In his collected Works, Volume I, page 61, John Flavel, the Puritan pastor, helps us imagine the conversation between the Father and the Son in eternity past, planning our salvation. With the language updated a bit, it goes like this:
"Father: My Son, here is a company of poor miserable souls that have utterly undone themselves and now lie open to my justice. Justice demands satisfaction for them or will satisfy itself in the eternal ruin of them. What shall be done for these souls?
Son: O my Father, such is my love and pity for them that, rather than they shall perish eternally, I will be responsible for them as their Guarantee. Bring in all your bills, that I may see what they owe you. Lord, bring them all in, that there may be no after-reckonings with them. At my hand you shall require it. I will rather choose to suffer your wrath than they should suffer it. Upon me, my Father, upon me be all their debt.
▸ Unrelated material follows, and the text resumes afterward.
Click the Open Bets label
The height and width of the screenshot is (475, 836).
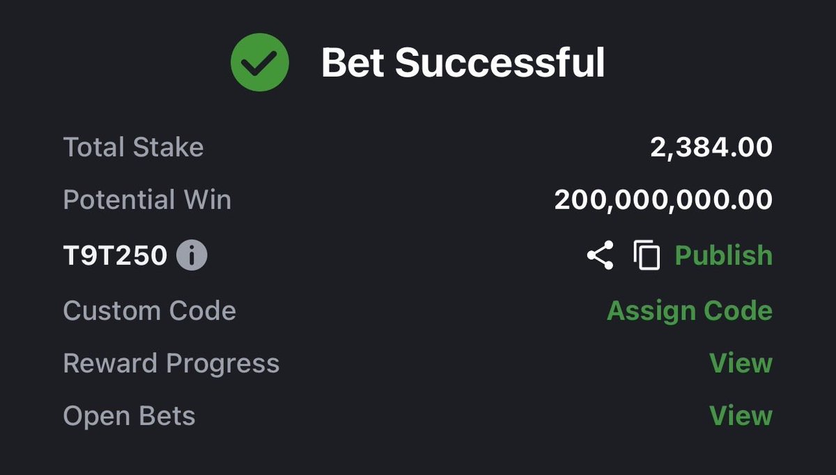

Father: But my Son, if you undertake for them, you must reckon to pay the last cent. Expect no discounts. If I spare them, I will not spare you.
Son: Content, Father. Let it be so. Charge it all to me. I am able to pay it. And though it prove a kind of undoing to me, though it impoverish all my riches, empty all my treasures, yet I am content to undertake it."
On that Good Friday so long ago, the ancient agreement was fulfilled. He paid it all, down to the last cent. It is finished.